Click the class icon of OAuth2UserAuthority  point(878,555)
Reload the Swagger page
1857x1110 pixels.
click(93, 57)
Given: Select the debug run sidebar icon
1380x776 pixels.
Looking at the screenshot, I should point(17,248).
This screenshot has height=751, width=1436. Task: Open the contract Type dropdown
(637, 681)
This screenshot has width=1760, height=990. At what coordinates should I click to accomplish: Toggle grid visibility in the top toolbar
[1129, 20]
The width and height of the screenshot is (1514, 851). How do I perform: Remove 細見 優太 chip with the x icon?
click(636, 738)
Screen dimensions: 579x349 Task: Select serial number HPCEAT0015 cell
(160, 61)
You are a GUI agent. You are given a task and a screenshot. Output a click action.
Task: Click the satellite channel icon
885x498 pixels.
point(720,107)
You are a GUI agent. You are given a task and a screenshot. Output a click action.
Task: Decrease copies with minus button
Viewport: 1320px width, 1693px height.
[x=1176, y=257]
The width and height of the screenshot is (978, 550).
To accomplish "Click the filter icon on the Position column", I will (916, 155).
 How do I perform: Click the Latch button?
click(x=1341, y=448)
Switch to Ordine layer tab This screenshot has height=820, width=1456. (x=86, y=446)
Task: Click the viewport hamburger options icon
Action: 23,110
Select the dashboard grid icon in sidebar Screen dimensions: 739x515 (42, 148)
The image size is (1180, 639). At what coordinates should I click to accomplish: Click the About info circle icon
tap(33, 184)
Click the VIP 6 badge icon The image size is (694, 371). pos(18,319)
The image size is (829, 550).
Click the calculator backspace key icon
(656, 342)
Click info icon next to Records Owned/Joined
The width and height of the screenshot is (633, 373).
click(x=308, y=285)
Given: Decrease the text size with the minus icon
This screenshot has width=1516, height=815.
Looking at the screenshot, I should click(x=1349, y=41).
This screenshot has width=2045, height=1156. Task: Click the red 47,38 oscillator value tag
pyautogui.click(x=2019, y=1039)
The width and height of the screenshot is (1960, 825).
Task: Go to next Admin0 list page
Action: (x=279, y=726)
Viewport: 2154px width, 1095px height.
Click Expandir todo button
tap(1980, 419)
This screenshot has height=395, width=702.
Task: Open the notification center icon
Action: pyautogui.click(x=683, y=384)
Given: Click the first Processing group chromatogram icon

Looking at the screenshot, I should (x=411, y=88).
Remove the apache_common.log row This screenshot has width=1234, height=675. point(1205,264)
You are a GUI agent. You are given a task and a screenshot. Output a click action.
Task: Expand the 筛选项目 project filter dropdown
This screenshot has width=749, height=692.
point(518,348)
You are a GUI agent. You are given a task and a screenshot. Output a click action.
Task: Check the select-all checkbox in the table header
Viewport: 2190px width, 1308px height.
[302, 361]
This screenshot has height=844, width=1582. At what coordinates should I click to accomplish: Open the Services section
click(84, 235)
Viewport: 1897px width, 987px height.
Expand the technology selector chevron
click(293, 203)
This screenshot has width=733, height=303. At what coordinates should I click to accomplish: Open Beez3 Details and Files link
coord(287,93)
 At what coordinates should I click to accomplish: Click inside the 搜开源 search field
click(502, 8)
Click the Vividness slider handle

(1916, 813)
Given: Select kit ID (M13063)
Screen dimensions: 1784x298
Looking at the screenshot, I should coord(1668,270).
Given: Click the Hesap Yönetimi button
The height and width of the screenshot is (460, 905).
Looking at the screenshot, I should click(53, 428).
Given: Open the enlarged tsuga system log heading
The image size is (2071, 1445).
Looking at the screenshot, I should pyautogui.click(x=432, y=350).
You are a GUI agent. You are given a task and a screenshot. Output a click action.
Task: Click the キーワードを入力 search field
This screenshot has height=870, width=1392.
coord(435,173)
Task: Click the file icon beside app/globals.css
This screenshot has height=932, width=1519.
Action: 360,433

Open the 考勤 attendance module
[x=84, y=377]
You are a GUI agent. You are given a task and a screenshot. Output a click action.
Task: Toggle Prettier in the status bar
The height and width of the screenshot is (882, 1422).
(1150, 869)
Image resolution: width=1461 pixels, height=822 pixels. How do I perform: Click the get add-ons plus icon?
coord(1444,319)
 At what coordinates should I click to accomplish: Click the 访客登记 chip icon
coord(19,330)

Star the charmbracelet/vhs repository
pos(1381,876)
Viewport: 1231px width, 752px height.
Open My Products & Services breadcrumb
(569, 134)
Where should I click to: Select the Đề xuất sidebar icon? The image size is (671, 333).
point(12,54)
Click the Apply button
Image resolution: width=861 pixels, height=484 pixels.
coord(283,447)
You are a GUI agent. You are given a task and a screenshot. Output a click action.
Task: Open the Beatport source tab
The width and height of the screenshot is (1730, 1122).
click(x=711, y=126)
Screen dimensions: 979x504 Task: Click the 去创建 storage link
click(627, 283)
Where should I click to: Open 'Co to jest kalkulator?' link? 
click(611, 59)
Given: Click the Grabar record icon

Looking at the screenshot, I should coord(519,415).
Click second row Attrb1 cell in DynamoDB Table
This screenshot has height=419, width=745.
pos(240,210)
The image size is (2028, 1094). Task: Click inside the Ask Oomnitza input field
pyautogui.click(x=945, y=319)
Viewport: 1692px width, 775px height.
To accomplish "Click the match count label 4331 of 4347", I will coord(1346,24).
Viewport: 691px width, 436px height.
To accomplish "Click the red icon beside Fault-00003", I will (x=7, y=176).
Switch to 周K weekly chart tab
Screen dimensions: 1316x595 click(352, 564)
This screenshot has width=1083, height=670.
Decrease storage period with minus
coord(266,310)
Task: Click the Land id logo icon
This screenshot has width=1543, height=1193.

WHAT THE TASK REQUIRES
Output exactly the lines from the one with "Click the Apply button" through the final line of the listing above.

YOUR RESPONSE
Click the Apply button
Image resolution: width=861 pixels, height=484 pixels.
coord(283,447)
You are a GUI agent. You are given a task and a screenshot. Output a click action.
Task: Open the Beatport source tab
The width and height of the screenshot is (1730, 1122).
click(x=711, y=126)
Screen dimensions: 979x504 Task: Click the 去创建 storage link
click(627, 283)
Where should I click to: Open 'Co to jest kalkulator?' link? 
click(611, 59)
Given: Click the Grabar record icon

Looking at the screenshot, I should coord(519,415).
Click second row Attrb1 cell in DynamoDB Table
This screenshot has height=419, width=745.
pos(240,210)
The image size is (2028, 1094). Task: Click inside the Ask Oomnitza input field
pyautogui.click(x=945, y=319)
Viewport: 1692px width, 775px height.
To accomplish "Click the match count label 4331 of 4347", I will coord(1346,24).
Viewport: 691px width, 436px height.
To accomplish "Click the red icon beside Fault-00003", I will (x=7, y=176).
Switch to 周K weekly chart tab
Screen dimensions: 1316x595 click(352, 564)
This screenshot has width=1083, height=670.
Decrease storage period with minus
coord(266,310)
Task: Click the Land id logo icon
This screenshot has width=1543, height=1193.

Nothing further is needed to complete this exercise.